Tributes and Tribulations

Sep 13, 2012 at 5:06 am

Art and life co-habitate, informing, imitating, and enriching each other constantly. Each week in Better Living Through Music, RFT Music writer Ryan Wasoba explores this symbiotic relationship

Last week, RFT Music's Jaime Lees wrote an op-ed piece entitled The Problem With An Under Cover Weekend. It pissed some people off, but she had good intentions. Her main thesis seems to be that we should support and celebrate original local music rather than reward bands for doing covers. I find the debate more complicated.

Original music is exciting, in part because it is impractical. The supply of unheard songs will always outweigh the demand. I tend to view music from a standpoint that leans toward the artistic element rather than the entertainment aspect, probably in an 80/20 split. But enforcing my priorities on others would be disrespectful, and I completely relate to the appeal of the cover band. It's the excitement of a live band with the quality control of familiar material.

I cannot write off a well executed cover band. Groups like Dr. Zhivegas are not as much rock bands as they are mobile party facilitators. Conceptually, a cover band is no different than a DJ, except the human element invades the songs themselves rather than just the playlist. If you think of a cover band as pure entertainment, you can see why cover bands almost always make more money than original bands - and why many of the best musicians in town are moonlighting in highly paid cover bands rather than struggling in the trenches.
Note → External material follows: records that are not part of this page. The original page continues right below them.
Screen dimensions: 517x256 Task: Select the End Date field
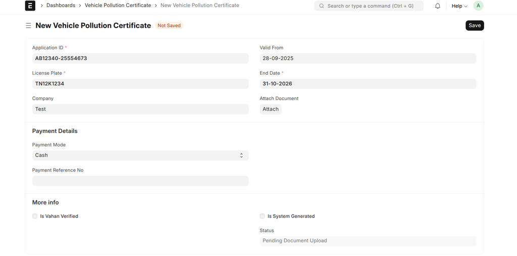[368, 84]
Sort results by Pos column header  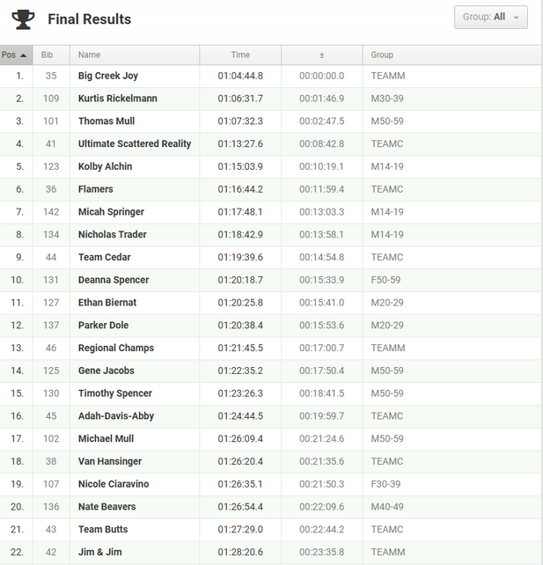16,55
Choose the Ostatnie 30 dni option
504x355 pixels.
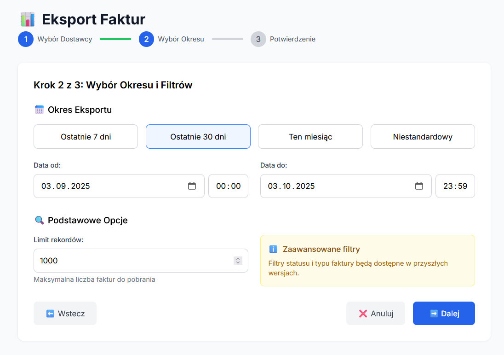(x=198, y=137)
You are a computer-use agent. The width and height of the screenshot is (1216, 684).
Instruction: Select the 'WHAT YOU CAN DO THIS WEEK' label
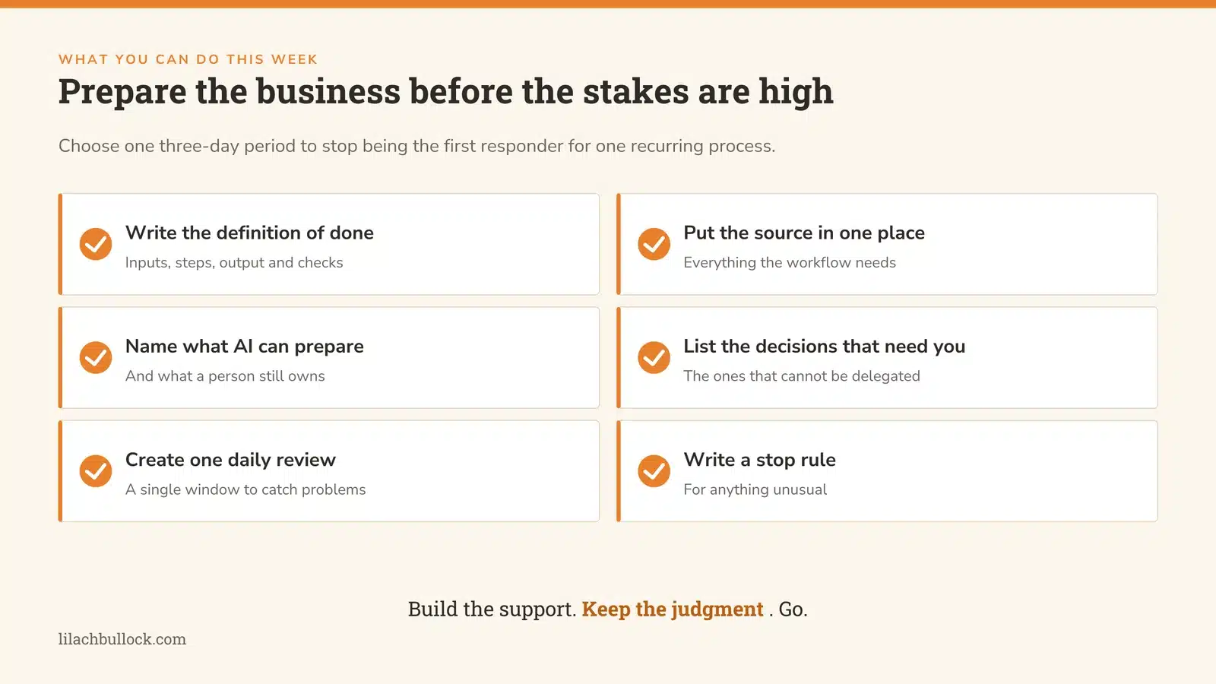(x=188, y=59)
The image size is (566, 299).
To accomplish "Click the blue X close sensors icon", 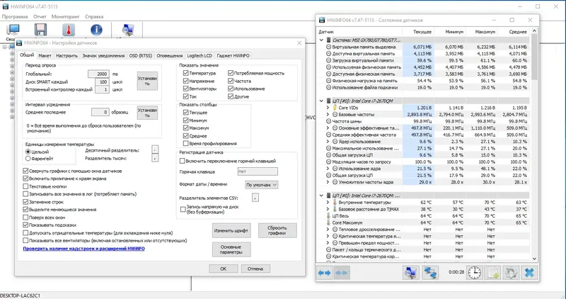I will pyautogui.click(x=529, y=273).
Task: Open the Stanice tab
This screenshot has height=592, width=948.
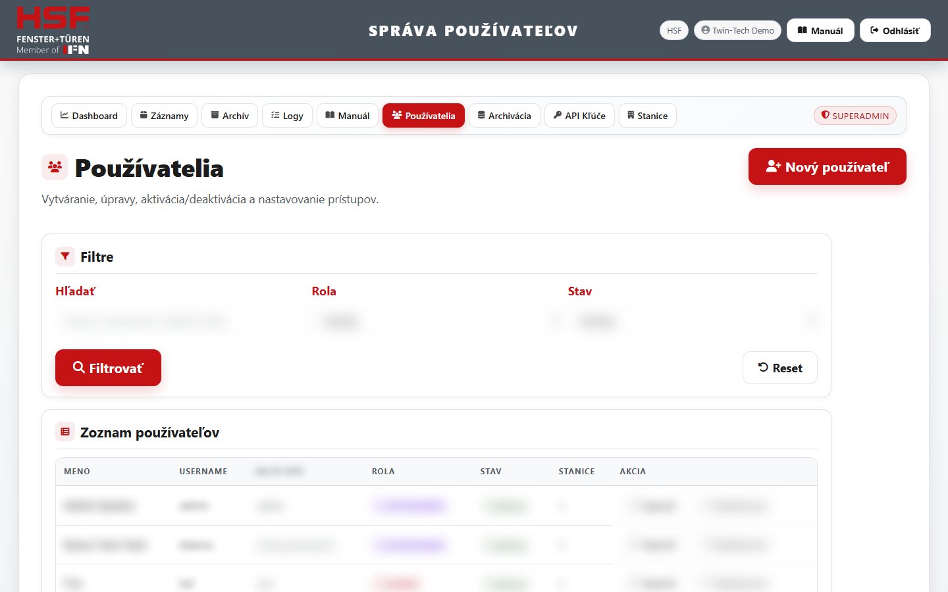Action: 647,116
An Under Cover Weekend doesn't exactly promote cover bands. It deals in tribute bands, the subset of cover bands that recreates a group's entire experience from songs to mannerisms to clothing. When well done, this offers more than an original band or a cover band can; it offers escapism, both to the bands and the audience. Neil Young isn't going to be playing a venue the size of the Firebird anytime soon. Next time the Killers roll through town, the band won't be playing a setlist as fan-approved as what Volcanoes offered at AUCW. Michael Jackson concerts only exist in memories. Tribute bands aren't just fetishists, they're utopianists. They are fans performing for other fans, putting on a show devoid of the artists' egos. In some cases, the tribute might be more satisfying to the fans than the original.
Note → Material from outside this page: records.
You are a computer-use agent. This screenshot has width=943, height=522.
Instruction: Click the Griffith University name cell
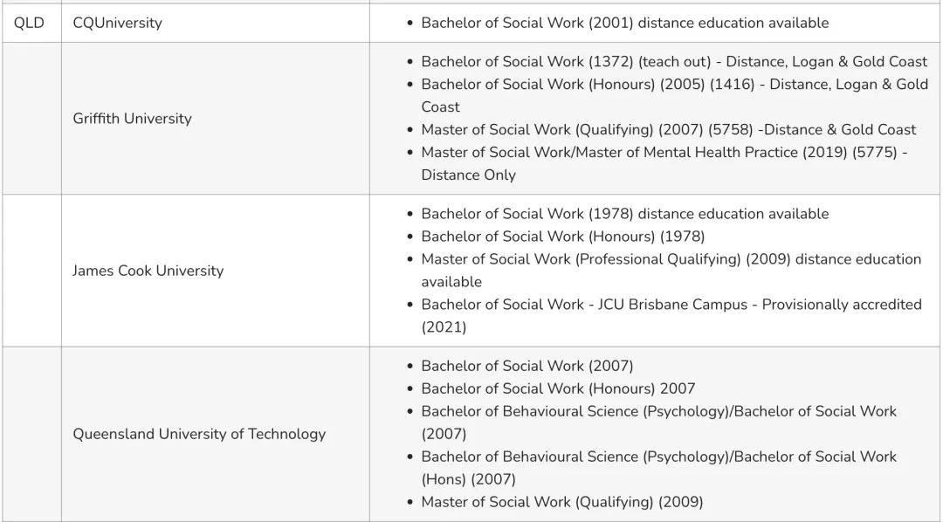click(x=132, y=119)
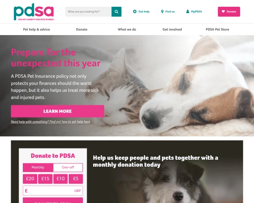This screenshot has height=203, width=254.
Task: Choose the £20 donation amount
Action: (30, 179)
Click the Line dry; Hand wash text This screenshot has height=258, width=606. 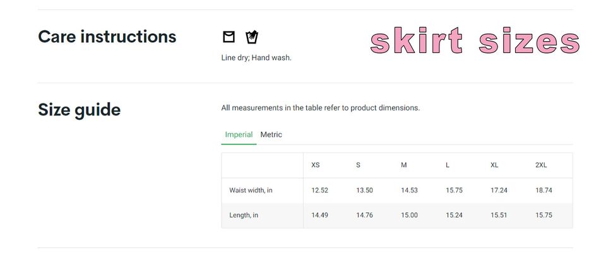256,57
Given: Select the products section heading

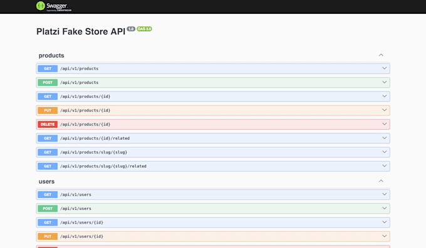Looking at the screenshot, I should (x=51, y=55).
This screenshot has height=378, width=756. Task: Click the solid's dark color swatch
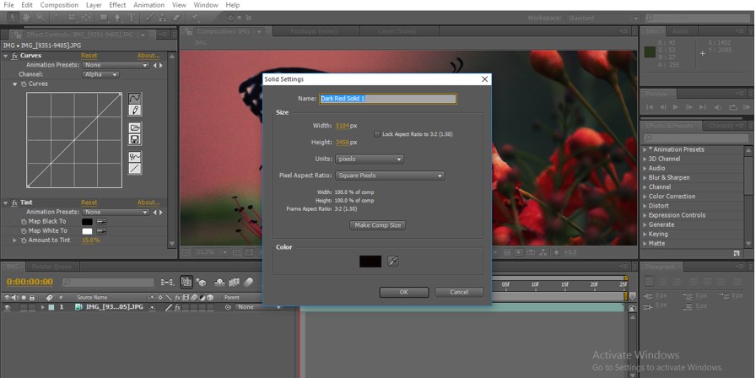click(x=370, y=262)
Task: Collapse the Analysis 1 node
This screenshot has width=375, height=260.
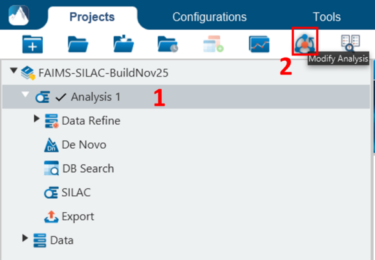Action: 25,94
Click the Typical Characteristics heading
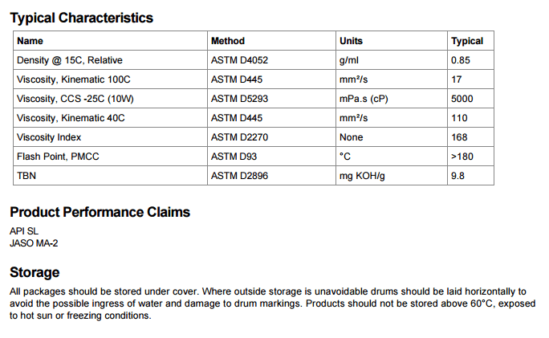This screenshot has height=338, width=549. [81, 18]
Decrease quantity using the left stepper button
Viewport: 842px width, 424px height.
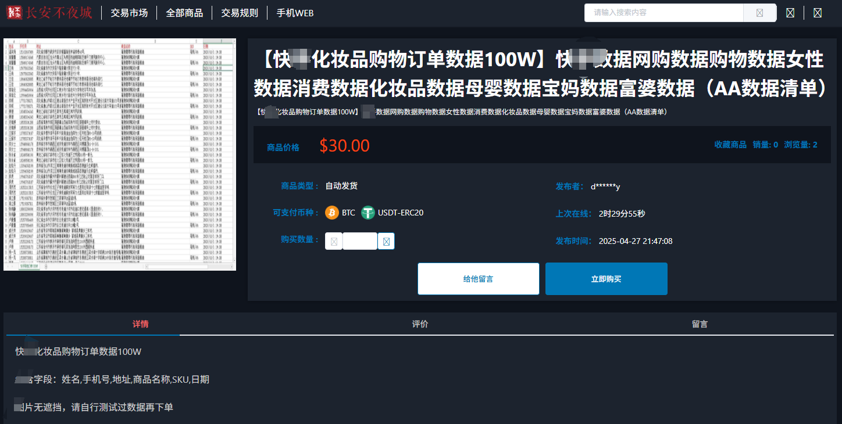coord(334,241)
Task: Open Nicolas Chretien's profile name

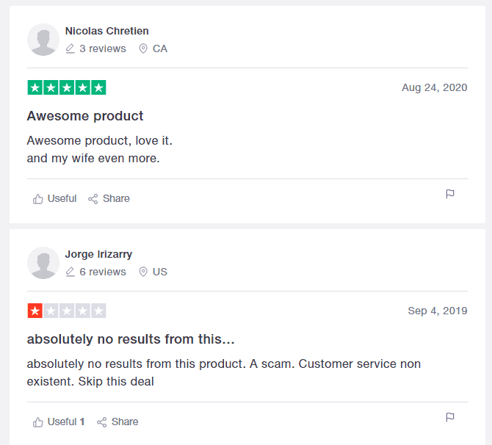Action: coord(106,31)
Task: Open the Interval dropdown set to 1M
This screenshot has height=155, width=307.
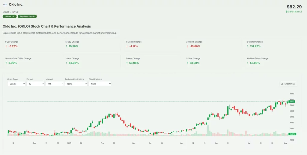Action: coord(55,84)
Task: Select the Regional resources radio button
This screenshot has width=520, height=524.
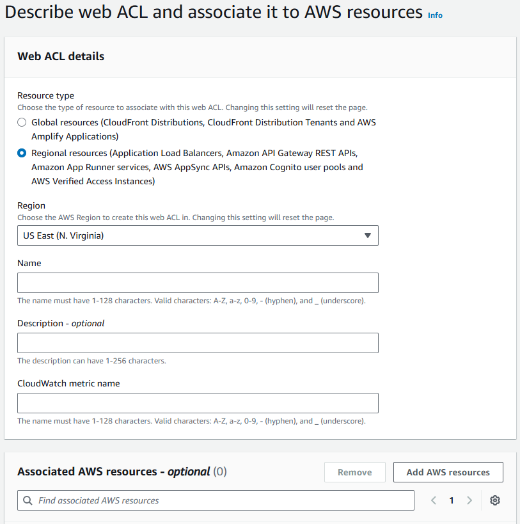Action: coord(22,154)
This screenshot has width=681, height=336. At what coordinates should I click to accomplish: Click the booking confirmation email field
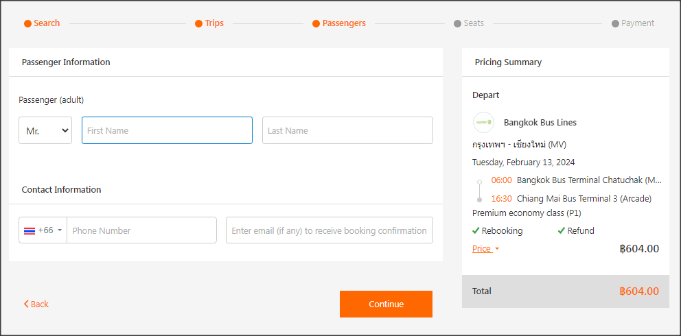pos(330,230)
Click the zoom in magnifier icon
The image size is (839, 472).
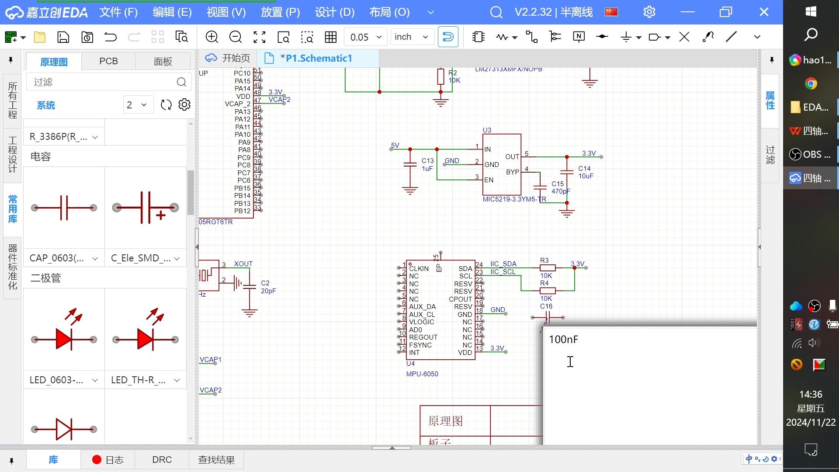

The downside of the tribute band is the amount of effort and commitment involved. Starting a band is tough, and most who choose to devote the time do so in order to express oneself. There's also an element of patheticness, of essentially trying to be somebody else. If you play bass in a November Rain: A Tribute To Guns & Roses, you'd better love Duff McKagan.

But AUCW is a loophole. A band can become another band for just one night, and the amount of promotion and hype behind the event makes the effort worthwhile. The members of Palace might have woken up in their ABBA clothes, but as of that day, the band was still Palace.

I propose that An Under Cover Weekend is a win-win for bands and fans, for original and cover bands alike. Anybody who was impressed by the Beck tribute set and had never heard Humdrum before likely did some Googling or Facebooking or Bandcamping the next day. To say that it is the biggest event of the year for local music would be false, because it exists in a realm void of the concept of geography. It is like summer camp, a brief getaway that allows all involved to return to life with a slightly different perspective.